Du côté de l’Absym (Association belge des syndicats médicaux), on se réjouit de cette décision. Depuis des semaines, seuls des cas considérés comme urgents et nécessaires étaient pris en charge, à savoir par exemple des accidents avec plaie ouverte, ou une chimiothérapie. Il y a deux jours, l’Absym, estimant qu’il y avait une «grande disponibilité» du personnel hospitalier, a justement demandé à reprendre en charge les autres personnes. «Certes, ces patients n'ont pas de pronostic vital engagé à court ou moyen terme. Ils ont cependant des souffrances physiques ou psychiques non soulagées actuellement», insistait-elle dans une lettre publiée via Belga.
Cette situation était difficilement tenable, comme nous l’explique Gilbert Bejjani, secrétaire général de l’Absym. «On a eu des débats incessants sur ce qui relevait des soins nécessaires ou pas. Chaque conseil scientifique a été invité à se prononcer sur le sujet. On a notamment entendu que le nécessaire, c’était ce qui ne pouvait être remis à plus tard. Mais je pense par exemple au cas d’un étudiant qui a besoin d’un traitement orthodontique très lourd alors que les examens approchaient. Il ne comprenait pas qu’on lui dise que son opération était considérée comme non-nécessaire. Et cette situation, elle a été vécue par plein de gens. Je pense qu’il a été non-éthique d’avoir des choix linéaires imposés comme ça», explique-t-il. Heureusement, aujourd’hui, cela va enfin changer.

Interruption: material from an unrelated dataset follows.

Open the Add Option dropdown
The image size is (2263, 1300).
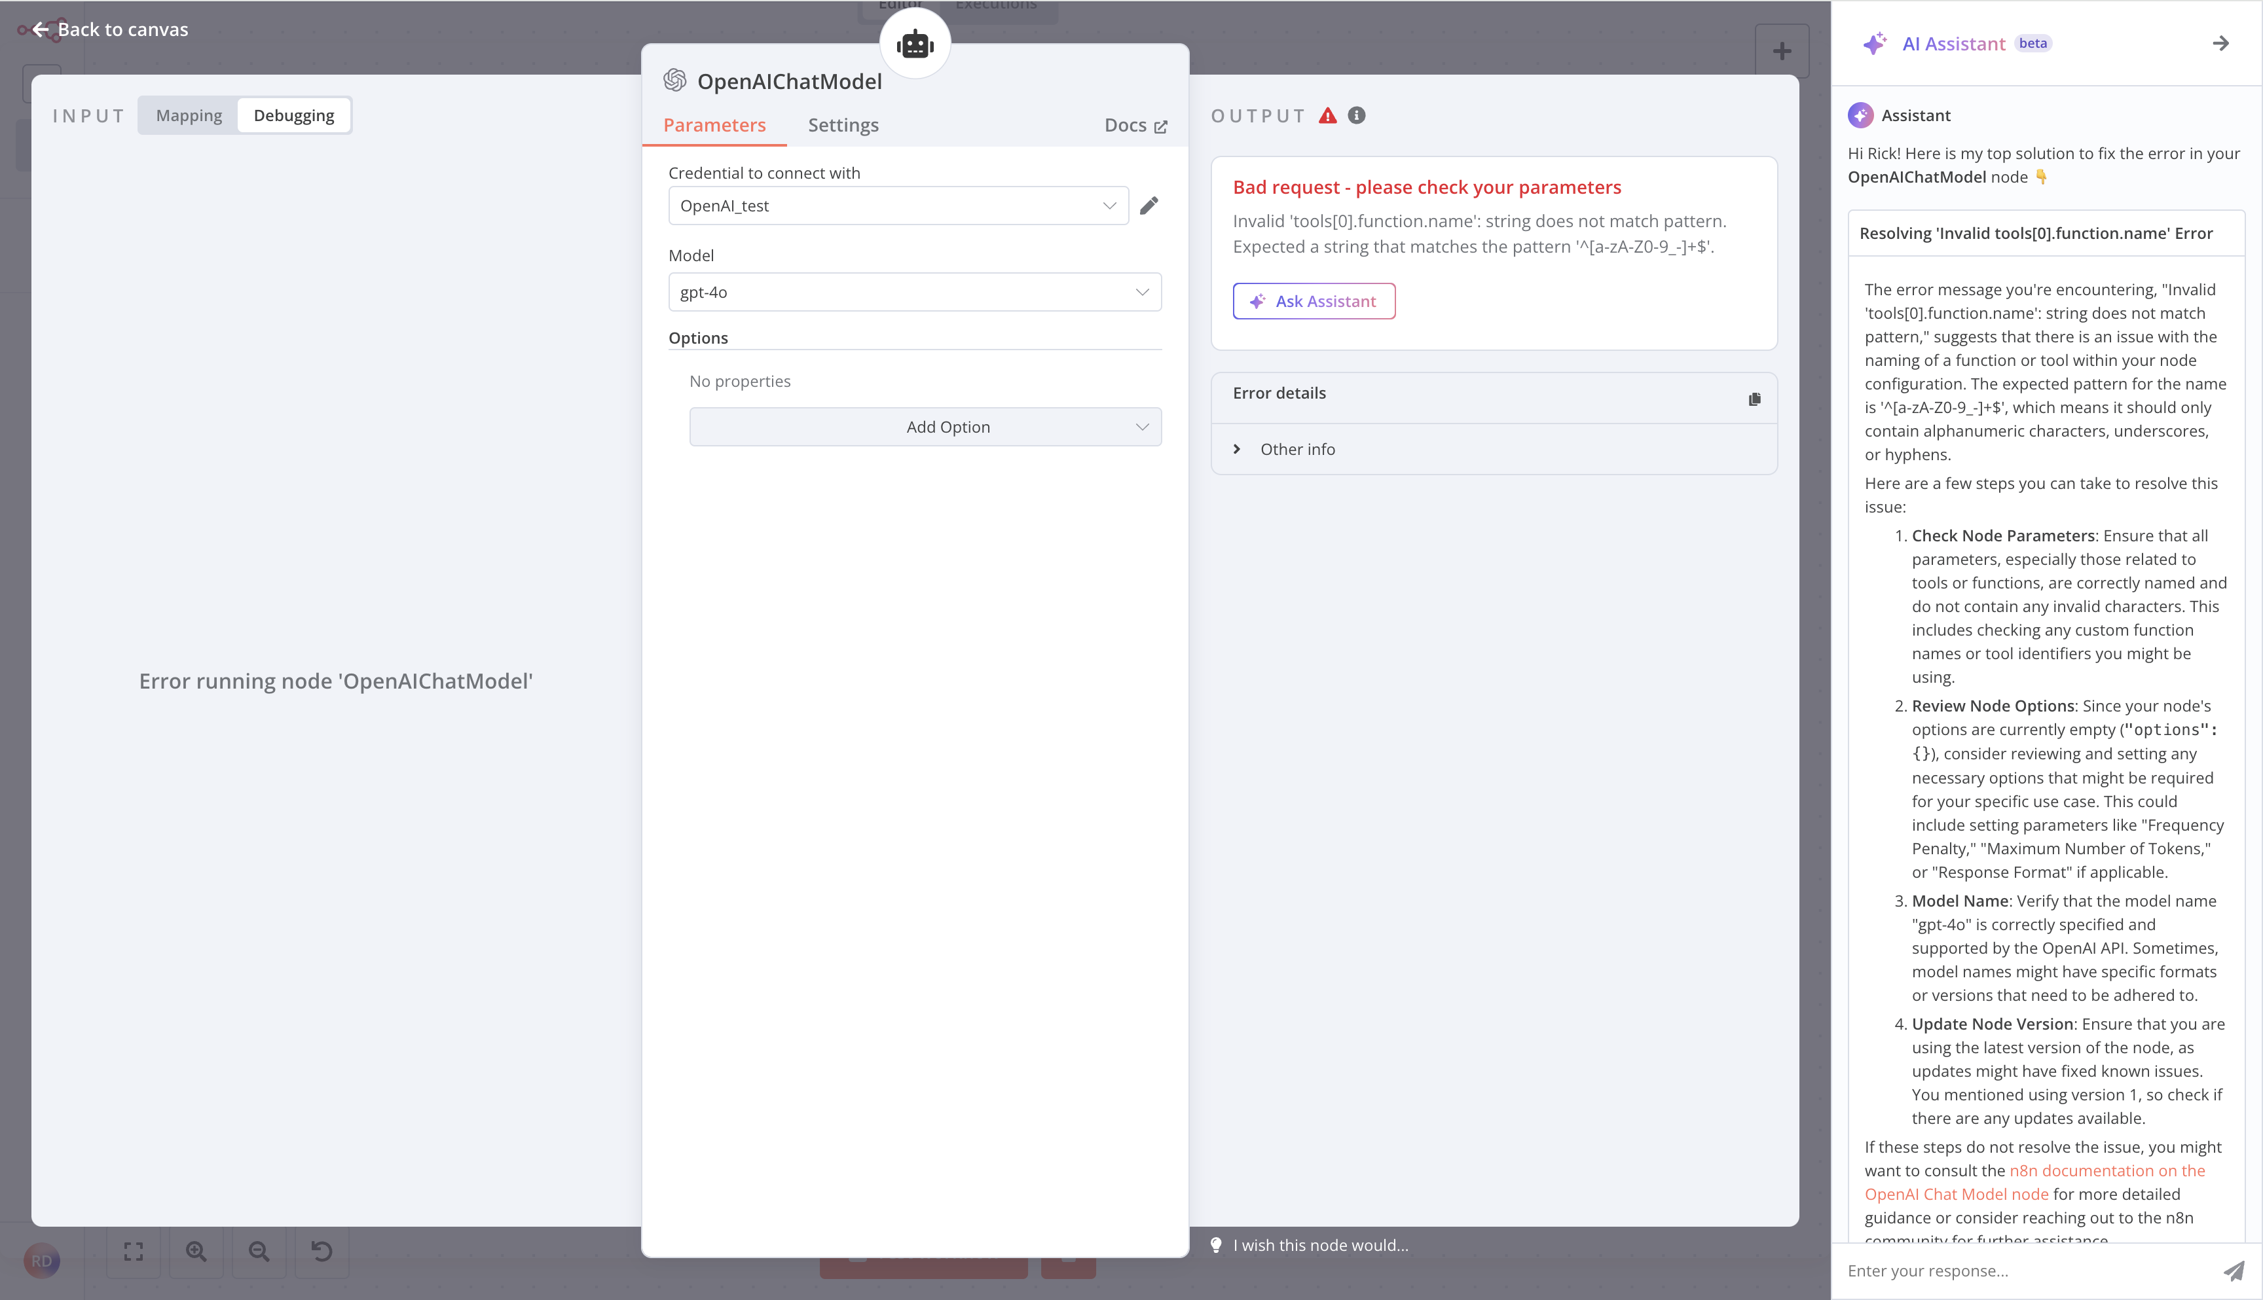point(924,427)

Une sélection des patients différente mais toujours présente
Avec la phase 2A, des cas comme celui de cet étudiant vont par exemple être traités et ce dès début décembre. «Ce qui reprend maintenant, c’est l’habituel électif», nous précise Gilbert Bejjani. «Par exemple, une personne qui a besoin d’une prothèse de la hanche, elle peut la faire. Concrètement, on va pouvoir réaccueillir des personnes pour qui il n’y avait pas de risque pour la vie si on retardait l’opération d’une semaine ou deux».

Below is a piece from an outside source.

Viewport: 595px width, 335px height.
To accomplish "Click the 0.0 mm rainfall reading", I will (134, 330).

C’est une bonne nouvelle mais cela ne va pas pour autant faire cesser les débats entre médecins. Car si avant il fallait déterminer quel cas était urgent et/ou nécessaire, il faut désormais savoir quels sont ceux les plus importants à traiter. Un dilemme complexe qui promet de grandes discussions. «On va devoir notamment prendre en compte l’intensité de la douleur et le contexte de la personne, par exemple si elle est seule ou pas, etc. Si les soins intensifs le permettent et en fonction des ressources disponibles, on doit à nouveau s’occuper de tout cela», ajoute le secrétaire général de l’Absym.
Des hôpitaux inégaux?
Mais comme le constate ce dernier, ce problème va se poser différemment selon les hôpitaux. Certains sont en effet moins encombrés que d’autres et cela va forcément se faire ressentir par la suite. Gilbert Bejjani rappelle notamment qu’au cours des semaines qui ont précédé, «certains hôpitaux criaient au loup alors qu’il n’y en avait pas, et cela pas seulement en Flandre», où le cas de l’hôpital d’Alost refusant des patients Covid de Bruxelles a créé la polémique.
Maintenant, il va falloir voir comment cela va se répercuter au cours de ce déconfinement hospitalier. À Erasme par exemple, on assure que l’on fait le maximum. «On essaie de soigner tout le monde dans la mesure du possible, au fur et à mesure que les lits Covid se vident. En soin intensif, c’est plus compliqué parce que le nombre de places est limité et parce que les patients restent plusieurs semaines, mais dans les unités de soins classiques, l’hôpital tend à revenir vers la normale. Mais c’est clair qu’on est toujours à flux tendu et on va le rester puisqu’on rattrape le retard», explique-t-on à l’hôpital Erasme.
Pour avoir une réelle amélioration, il va aussi falloir attendre un passage en phase 1B (1000 lits UCI et 4000 normaux réservés au Covid-19) voire 1A (respectivement 500 et 2.000). Mais pour cela, il va falloir scruter la poursuite de la décrue de l’épidémie. Or les épidémiologistes craignent des rebonds liés au déconfinement. Yves Coppieters estime par exemple qu’un premier rebond lié au retour des écoles après Toussaint devrait arriver d’ici quelques jours. Un second lié aux commerces devrait se faire sentir mi-décembre. Reste à voir si l’ampleur de ces reprises ne mettront pas en péril les chances des autres patients de revenir à l’hôpital. En l’état des choses, il est déjà question d’un passage en phase 1B dans les provinces avec moins de 50% d’occupation des lits Covid UCI.